Take that first track: “Come all ye rolling (roving?) minstrels / And together we will try / To rouse the spirit of the earth / And move the rolling sky…” While it may sound like a traditional song, I see it is in fact a Denny/Hutchings composition, which only goes to show how steeped they became in the genre.

After that up-tempo start, Reynardine is a slower, more contemplative traditional song arranged by the group, with Denny’s vocals again brilliant. Typical of these old ballads, each tells a tale of love, often of betrayal, and of revenge. This one starts: “One evening as I rambled / Among the leaves so green / I overheard a young woman / Converse with Reynardine.” I love this next verse: “Her hair was black, her eyes were blue, / Her lips as red as wine / And he smiled to gaze upon her, / Did that sly, bold Reynardine.” She says she fears he is a rake, but he can’t resist her: “Your beauty so enticed me / I could not pass it by / So it’s with my gun I’ll guard you / All on the mountains high”. On each song, as a verse ends, so that fiddle bursts through, weaving a couple of seconds of magic, before the next begins.

Matty Groves is another traditional song upon which Fairport worked their magic. It starts with a soft fiddle-led lilt, before Denny launches into the lyrics, and who can forget those opening lines? “A holiday, a holiday, and the first one of the year / Lord Donald’s wife came into the church, the gospel for to hear”. This is a tragic move, for with her husband away, she invites “little Matty Groves” to “sleep with me till light”. He, of course, is terrified, because “by the rings on your fingers I can tell you are my master’s wife”. She assures him is far away in the cornfields “bringing the yearlings home”. However, a servant nearby overheard them, and sped off to inform on them.

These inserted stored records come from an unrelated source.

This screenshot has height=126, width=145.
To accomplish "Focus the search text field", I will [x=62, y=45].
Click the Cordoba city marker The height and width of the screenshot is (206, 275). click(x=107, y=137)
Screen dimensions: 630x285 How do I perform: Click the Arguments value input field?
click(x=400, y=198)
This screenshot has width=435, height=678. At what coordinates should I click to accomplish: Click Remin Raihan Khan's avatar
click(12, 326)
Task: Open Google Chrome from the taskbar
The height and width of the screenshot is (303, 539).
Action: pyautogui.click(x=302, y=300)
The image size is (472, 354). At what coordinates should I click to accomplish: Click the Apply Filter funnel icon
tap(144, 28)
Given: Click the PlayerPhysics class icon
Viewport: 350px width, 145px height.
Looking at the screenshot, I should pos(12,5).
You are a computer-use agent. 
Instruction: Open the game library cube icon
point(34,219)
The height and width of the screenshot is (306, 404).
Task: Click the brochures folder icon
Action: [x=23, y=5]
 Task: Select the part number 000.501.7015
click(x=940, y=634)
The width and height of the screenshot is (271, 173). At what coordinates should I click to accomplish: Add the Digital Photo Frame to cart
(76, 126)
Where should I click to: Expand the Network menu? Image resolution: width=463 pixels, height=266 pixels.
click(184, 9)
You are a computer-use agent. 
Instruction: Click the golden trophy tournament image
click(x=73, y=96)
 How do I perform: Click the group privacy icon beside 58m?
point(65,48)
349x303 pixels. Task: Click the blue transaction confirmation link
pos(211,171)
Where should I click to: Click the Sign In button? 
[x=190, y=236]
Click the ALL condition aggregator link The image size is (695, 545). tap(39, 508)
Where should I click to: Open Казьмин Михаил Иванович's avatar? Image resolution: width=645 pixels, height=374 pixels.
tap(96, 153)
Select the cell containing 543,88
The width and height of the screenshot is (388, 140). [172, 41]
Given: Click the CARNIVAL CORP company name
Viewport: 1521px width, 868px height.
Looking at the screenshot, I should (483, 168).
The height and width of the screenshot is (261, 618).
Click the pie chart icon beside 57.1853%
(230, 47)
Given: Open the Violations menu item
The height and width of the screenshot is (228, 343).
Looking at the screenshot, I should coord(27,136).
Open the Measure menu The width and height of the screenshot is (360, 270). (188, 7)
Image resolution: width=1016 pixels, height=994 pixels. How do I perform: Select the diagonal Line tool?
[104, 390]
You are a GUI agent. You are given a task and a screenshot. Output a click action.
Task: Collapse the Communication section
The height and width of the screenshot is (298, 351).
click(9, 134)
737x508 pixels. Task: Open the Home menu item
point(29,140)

We are spared the details of their illicit lovemaking, but Matty wakes with a start to find Lord Donald “standing at his feet”. Here we enjoy some typical English wit, with Lord Donald “Saying ‘How do like my feather bed and how do you like my sheets / How do you like my lady who lies in your arms asleep?” Matty is emboldened and tells him he likes the bed well, and the lady even better. Lord Donald orders him to get up and dressed so that: “It’ll never be said in fair England that I slew a naked man”. Matty refuses, saying he only has a pocket knife. Donald sys he has “two beaten swords and they cost me deep in the purse” – I love that line – and he offers the best to Matty, and lets him strike the first blow, which he does. Matty hurts Donald, but he in turn kills Matty. Putting his wife on his knee he demands who she now likes the best. But his wife, “never heard to speak so free”, responds: “I’d rather a kiss from dead Matty’s lips than you or your finery”. Not surprisingly, Donald dispatches her through the heart, then orders a double grave for them both. One lyric site includes an interesting query: could it be Lord Dunnell, not Donald?

The next track, Farewell, Farewell (written by Richard Thompson), is a gentle folk song which again showcases Denny’s angelic voice. Notable here is the combination of electric guitar and violin. Again, the lyrics are evocative of a tranquil English countryside which is rapidly disappearing: “Farewell, farewell to you who’d hear / You lonely travellers all / The cold north wind will blow again / The winding road does call.”

Side 2 starts with a traditional song, The Deserter, that has long been a favourite. It starts with some great fiddle and strong acoustic guitar chords. Then into Denny’s vocals: “As I was a-walking along Ratcliffe Highway / A recruiting party came a-beating my way / They enlisted me and treated me ’til I did not know / Unto the Queen’s barracks they forced me to go.” Of course he then deserts, and “ thought myself free / Until my cruel comrade informed against me”. “I was quickly followed after and brought back with speed, / I was handcuffed and guarded, heavy irons put on me.” Then comes the court martial, and a sentence of “Three hundred and three”. Then next time he deserts it is his sweetheart who informs against him, and this time his sentence is to be shot. Until Prince Albert arrives in his carriage and announces: “Set him free from his irons and let him go free, /For he’ll make a good soldier for his Queen and country.”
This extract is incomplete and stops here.